Come sempre serve un po’ di volontà ed una bella serata passata in garage con la propria moto invece che davanti all’ennesima replica del noioso film …

Come potete vedere sulle varie moto, il circuito di raffreddamento di una moto è composto da un radiatore, da un vaso di espansione e da una serie di tubi che collegano il radiatore alla pompa del circuito di raffreddamento e da questa al motore. Ogni moto ha una sua particolare conformazione del circuito di raffreddamento, ma partendo dal radiatore non è difficile trovare tutti i tubi in gomma che trasportano il liquido di raffreddamento dal radiatore al motore e vice versa.

In ogni moto, questi tubi sono in gomma opportunamente sagomata e resistente alle alte temperature.

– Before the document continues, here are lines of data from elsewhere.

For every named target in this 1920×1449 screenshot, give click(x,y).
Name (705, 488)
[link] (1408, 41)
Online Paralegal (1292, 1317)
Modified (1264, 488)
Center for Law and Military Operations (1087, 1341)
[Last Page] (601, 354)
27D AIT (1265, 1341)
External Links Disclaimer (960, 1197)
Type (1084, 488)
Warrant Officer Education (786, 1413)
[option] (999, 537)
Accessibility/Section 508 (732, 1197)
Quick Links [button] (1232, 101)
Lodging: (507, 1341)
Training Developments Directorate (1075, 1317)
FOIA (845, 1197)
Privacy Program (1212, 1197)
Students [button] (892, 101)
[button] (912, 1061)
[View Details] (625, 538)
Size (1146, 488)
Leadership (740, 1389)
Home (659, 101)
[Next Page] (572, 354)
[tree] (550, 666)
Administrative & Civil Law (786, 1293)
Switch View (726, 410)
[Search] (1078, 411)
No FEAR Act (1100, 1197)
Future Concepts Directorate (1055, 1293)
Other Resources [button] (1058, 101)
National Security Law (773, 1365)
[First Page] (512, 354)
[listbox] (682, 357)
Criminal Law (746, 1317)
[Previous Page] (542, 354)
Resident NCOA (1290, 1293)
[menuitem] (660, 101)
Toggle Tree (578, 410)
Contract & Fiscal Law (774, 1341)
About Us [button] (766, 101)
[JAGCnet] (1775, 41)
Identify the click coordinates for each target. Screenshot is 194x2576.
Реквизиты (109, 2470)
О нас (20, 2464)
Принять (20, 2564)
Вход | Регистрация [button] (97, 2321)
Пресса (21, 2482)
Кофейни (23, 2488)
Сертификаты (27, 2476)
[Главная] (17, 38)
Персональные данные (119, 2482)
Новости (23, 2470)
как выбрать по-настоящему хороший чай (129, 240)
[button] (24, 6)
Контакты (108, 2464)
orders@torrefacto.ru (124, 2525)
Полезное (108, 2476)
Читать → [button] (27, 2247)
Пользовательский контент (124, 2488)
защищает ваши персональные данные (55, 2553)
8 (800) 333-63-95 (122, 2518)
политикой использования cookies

Sostanzialmente questi tubi non necessitano di manutenzione, ma se fate un uso assiduo della moto, la usate in inverno e la lasciate in estate parcheggiata a lungo sotto il sole, allora è bene prestare attenzione anche a questi componenti in apparenza semplici e senza bisogno di manutenzione.

In realtà il tempo, il sole ed il freddo, portano ad un invecchiamento della gomma e ad un suo possibile screpolamento, preludio di una successiva rottura.

Si può però ritardate tale fenomeno naturale di invecchiamento, prendendoci cura di tali parti.

Per prima cosa si tolgono le sovrastrutture della moto che coprono i tubi dell’impianto di raffreddamento, se necessario occorre togliere o sollevare anche il serbatoio della benzina ed anche la sella.

A tal punto abbiamo libero accesso ai “nostri” tubi. Utilizzando il prodotto WD-40 Lucidante al Silicone possiamo dirigere il getto dello spray sui tubi ed eventualmente eliminare l’eccesso di prodotto con un panno di cotone.

Il Silicone Spray non solo elimina la sporcizia dai tubi, ma soprattutto, grazie al Silicone stesso, permette di proteggere la gomma dagli agenti atmosferici, mantenendola morbida e idratata.

Questa operazione è semplice da realizzare e molto utile da effettuare con cadenza periodica, con prodotti specifici al silicone.

La cadenza sarà tanto più frequente quanto maggiore sarà l’uso della moto in condizioni meteo “particolari”, cioè con alte temperature, con freddo intenso e sotto la pioggia; tutte situazioni critiche per le parti in gomma.